- [Material for this exercise]:
*** Block opens ***
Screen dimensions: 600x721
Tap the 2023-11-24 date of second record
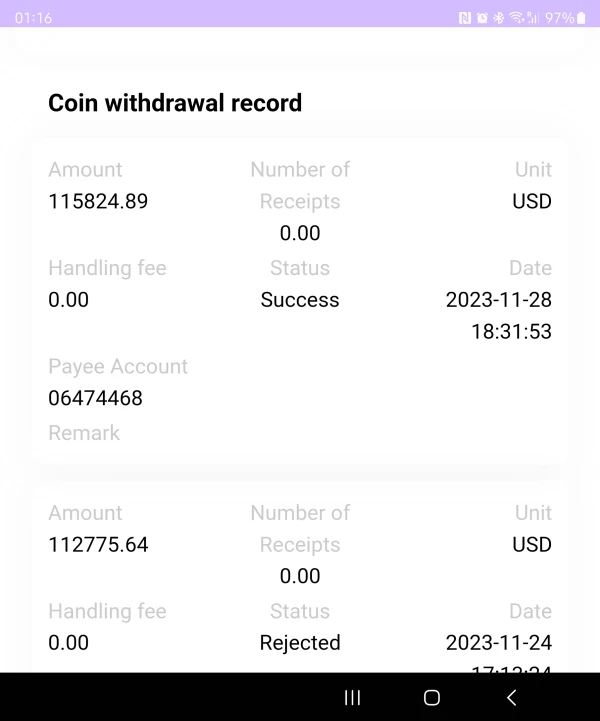tap(498, 643)
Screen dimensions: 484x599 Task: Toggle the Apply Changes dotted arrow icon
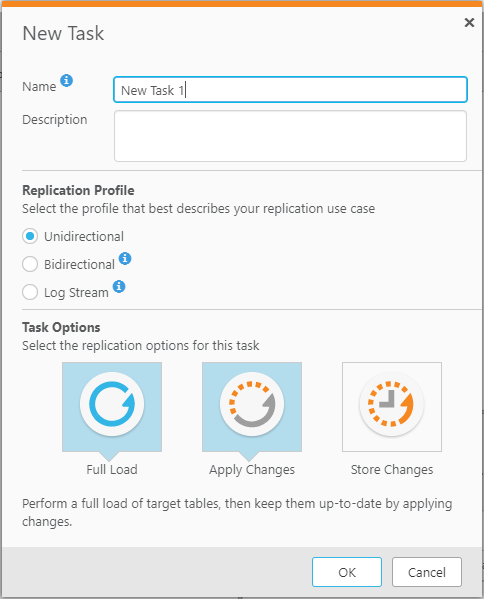pyautogui.click(x=252, y=404)
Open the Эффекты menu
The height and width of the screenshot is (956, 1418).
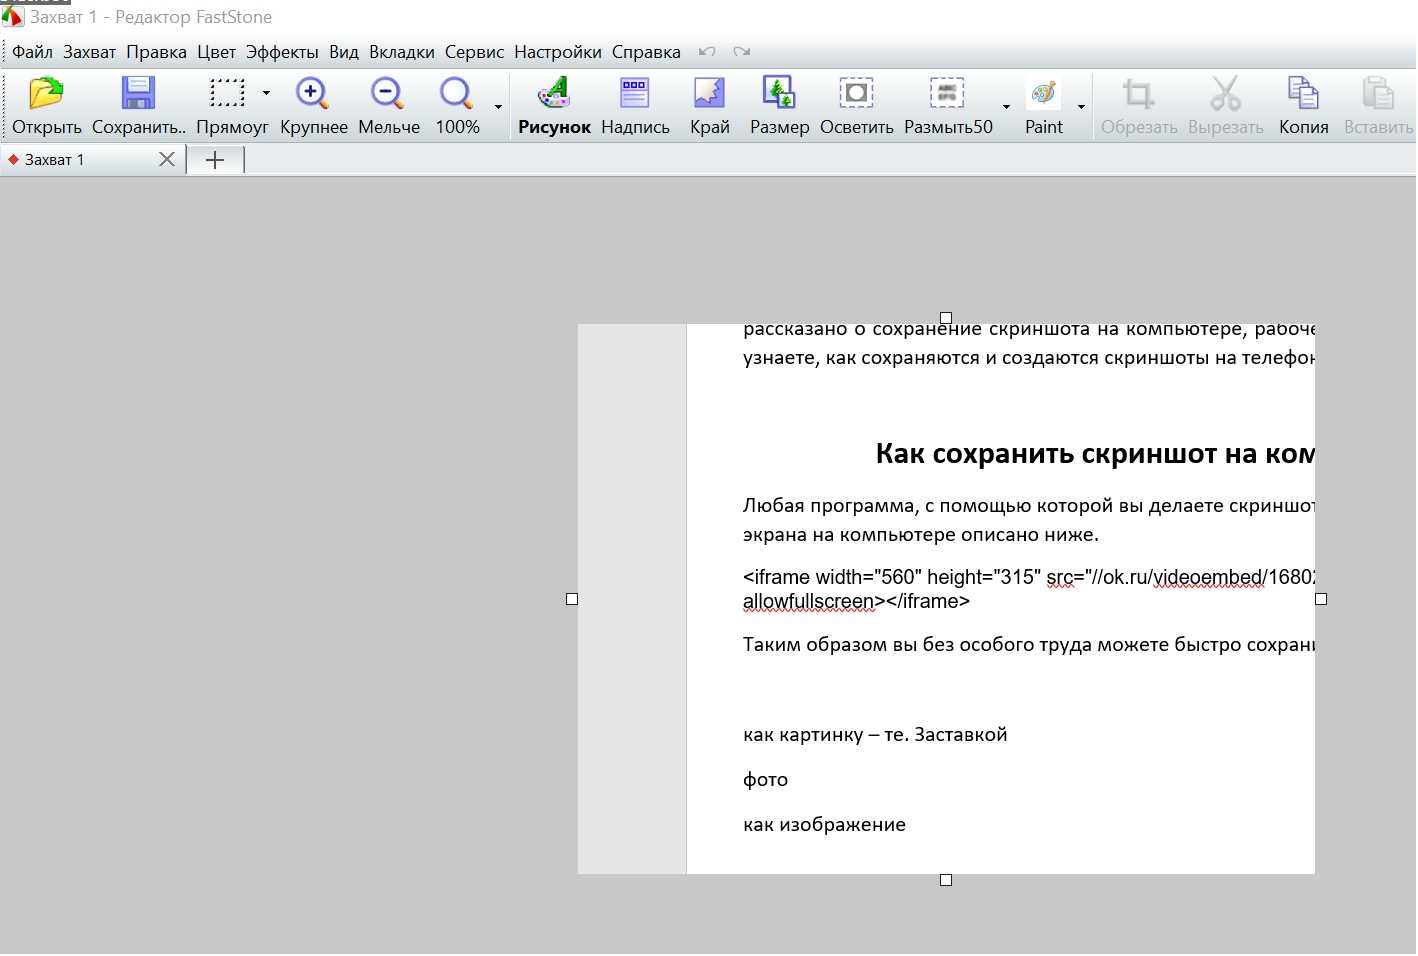tap(282, 52)
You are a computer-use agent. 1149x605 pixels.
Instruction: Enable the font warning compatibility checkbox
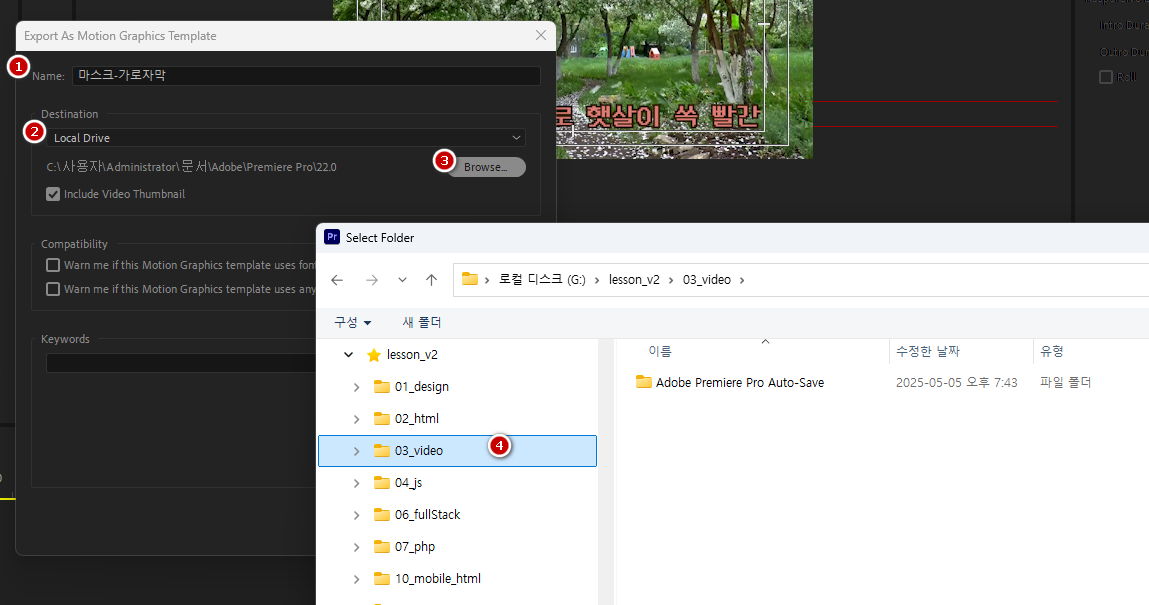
*** Block closes ***
Each entry above is to be written out exactly. The pictures stay out.

Screen dimensions: 600x721
Tap the 2023-11-24 date of second record
tap(498, 643)
Screen dimensions: 484x599 Task: Toggle the Apply Changes dotted arrow icon
pyautogui.click(x=252, y=404)
Open the Эффекты menu
The height and width of the screenshot is (956, 1418).
tap(282, 52)
You are a computer-use agent. 1149x605 pixels.
Instruction: Enable the font warning compatibility checkbox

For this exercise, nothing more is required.